Il peut être imaginé une durée variable en fonction de l'ambition environnementale. L'équation serait alors la suivante : un projet ambitieux sur le plan environnemental aurait des droits réels plus longs. Des clauses de contrôle de l'affectation des locaux aux objectifs environnementaux pourraient être précisées par exemple pour éviter que le type d'activité économique mis en œuvre sur le lot concerné change en cours de bail sans autorisation préalable du bailleur.

Exercice de prospective à partir de la réglementation environnementale RE 2020

La réglementation environnementale existante : la RE 2020 peut servir de base de réflexion à un cas d'usage. Cette réglementation inclut déjà différents seuils d'émission carbone dans le temps (2025, 2028, 2031) et pourrait faire l'objet de mises à jour régulières, de façon concertée avec les acteurs économiques. Le recours au BRV pourrait concerner les projets respectant les seuils les plus avancés au regard des échéances de la réglementation.

Au terme du cycle d'amortissement du bâtiment, 20 ans pour un bâtiment industriel, 25 ans pour du bureau, le niveau de redevance foncière pourrait être réévalué, sauf si de nouveaux investissements sont réalisés permettant de conformer le bâtiment avec la RE en vigueur.

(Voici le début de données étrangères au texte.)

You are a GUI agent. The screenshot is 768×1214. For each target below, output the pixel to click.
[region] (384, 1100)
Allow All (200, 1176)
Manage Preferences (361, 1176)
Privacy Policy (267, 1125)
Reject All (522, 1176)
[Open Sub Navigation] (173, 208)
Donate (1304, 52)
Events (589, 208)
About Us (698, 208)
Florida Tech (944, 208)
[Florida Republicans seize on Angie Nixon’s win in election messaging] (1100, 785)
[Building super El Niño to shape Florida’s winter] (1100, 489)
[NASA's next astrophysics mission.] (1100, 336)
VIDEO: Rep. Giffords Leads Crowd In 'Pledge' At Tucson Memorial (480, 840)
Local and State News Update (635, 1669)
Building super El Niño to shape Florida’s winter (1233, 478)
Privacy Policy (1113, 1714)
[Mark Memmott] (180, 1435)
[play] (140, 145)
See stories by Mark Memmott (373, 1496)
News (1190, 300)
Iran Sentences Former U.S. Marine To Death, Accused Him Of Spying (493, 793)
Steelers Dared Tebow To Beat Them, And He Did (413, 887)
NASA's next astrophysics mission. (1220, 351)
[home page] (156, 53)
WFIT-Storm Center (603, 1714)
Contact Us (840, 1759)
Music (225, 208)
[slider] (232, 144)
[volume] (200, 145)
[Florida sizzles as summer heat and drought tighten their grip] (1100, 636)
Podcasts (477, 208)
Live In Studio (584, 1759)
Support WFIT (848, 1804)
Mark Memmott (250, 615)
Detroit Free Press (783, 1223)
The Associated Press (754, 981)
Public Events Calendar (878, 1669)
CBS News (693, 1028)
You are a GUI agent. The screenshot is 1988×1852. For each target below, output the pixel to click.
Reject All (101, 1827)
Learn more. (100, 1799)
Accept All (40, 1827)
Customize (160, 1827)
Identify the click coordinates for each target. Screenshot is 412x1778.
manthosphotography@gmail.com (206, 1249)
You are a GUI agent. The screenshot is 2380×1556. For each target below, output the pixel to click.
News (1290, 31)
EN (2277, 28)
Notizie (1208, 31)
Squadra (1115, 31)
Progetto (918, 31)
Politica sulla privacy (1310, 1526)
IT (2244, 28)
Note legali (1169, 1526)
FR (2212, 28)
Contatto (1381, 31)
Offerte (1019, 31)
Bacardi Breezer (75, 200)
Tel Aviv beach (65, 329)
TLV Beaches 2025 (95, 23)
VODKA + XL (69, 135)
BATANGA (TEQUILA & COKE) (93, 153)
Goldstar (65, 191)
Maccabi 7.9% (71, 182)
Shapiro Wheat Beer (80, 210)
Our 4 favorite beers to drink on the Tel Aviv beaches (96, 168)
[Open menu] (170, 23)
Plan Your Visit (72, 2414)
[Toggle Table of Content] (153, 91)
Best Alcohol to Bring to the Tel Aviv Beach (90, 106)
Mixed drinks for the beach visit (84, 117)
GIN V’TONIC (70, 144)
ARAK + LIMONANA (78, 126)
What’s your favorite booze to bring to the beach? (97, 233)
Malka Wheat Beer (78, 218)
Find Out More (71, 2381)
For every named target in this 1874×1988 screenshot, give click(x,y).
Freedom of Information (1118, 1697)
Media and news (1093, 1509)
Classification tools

En cas de cession ou de donation, la durée initiale du bail réel vert pourra, soit être prorogée à condition que le bâtiment soit déjà aux normes de la RE en vigueur ou fasse l'objet de travaux de mise aux normes ; soit s'écouler jusqu'à son terme si le bâtiment n'est pas conforme aux normes de la RE en vigueur et ne fera pas l'objet de travaux : il terminera son cycle et fera l'objet d'un prix de revente plus faible que dans le cas 1.

À la différence du bail réel solidaire d'activité, toute entreprise aurait vocation à être éligible à ce bail, car la transition écologique concerne toute l'économie. C'est l'adéquation du projet immobilier au niveau de la réglementation environnementale qui est étudiée. Le bailleur foncier peut définir d'autres critères environnementaux pour sélectionner les preneurs, par exemple : l'efficacité de l'artificialisation des sols, un secteur stratégique de la décarbonation, etc.

Laurent Girometti

Directeur général d'EpaMarne-EpaFrance

&

Vincent Le Rouzic

Directeur de projet stratégie et innovation d'EpaMarne-EpaFrance

Docteur es urbanisme de l'Université Paris 1 - Panthéon-Sorbonne

1 V. Le Rouzic, 2019.

2 V. Le Rouzic, 2017, « Community land trust : organisme de foncier solidaire » , in M. Cornu, F. Orsi et J. Rochfeld, Dictionnaire des biens communs, Paris, Presses universitaires de France, p. 263 266.

3 L. Bonneval, (2011), « Aménageurs » malgré eux : les Hospices Civils de Lyon, Études foncières, 2011, 154, p. 15-20.

4 En raison de la difficulté à limiter les droits du preneur dans le cadre du bail emphytéotique, ce dernier montage est écarté au profit de l'étude du bail à construction. Le bail à construction a aussi été retenu dans les autres cas de développement économique précités.

5 C. Boidé, V. Deshayes, V. Le Rouzic, (2022), Le BRS : un outil qui s'enrichit au lendemain de la loi 3DS en faveur de l'accession à la propriété, In : La Semaine Juridique Administrations et Collectivité Territoriales, n° 25, juin.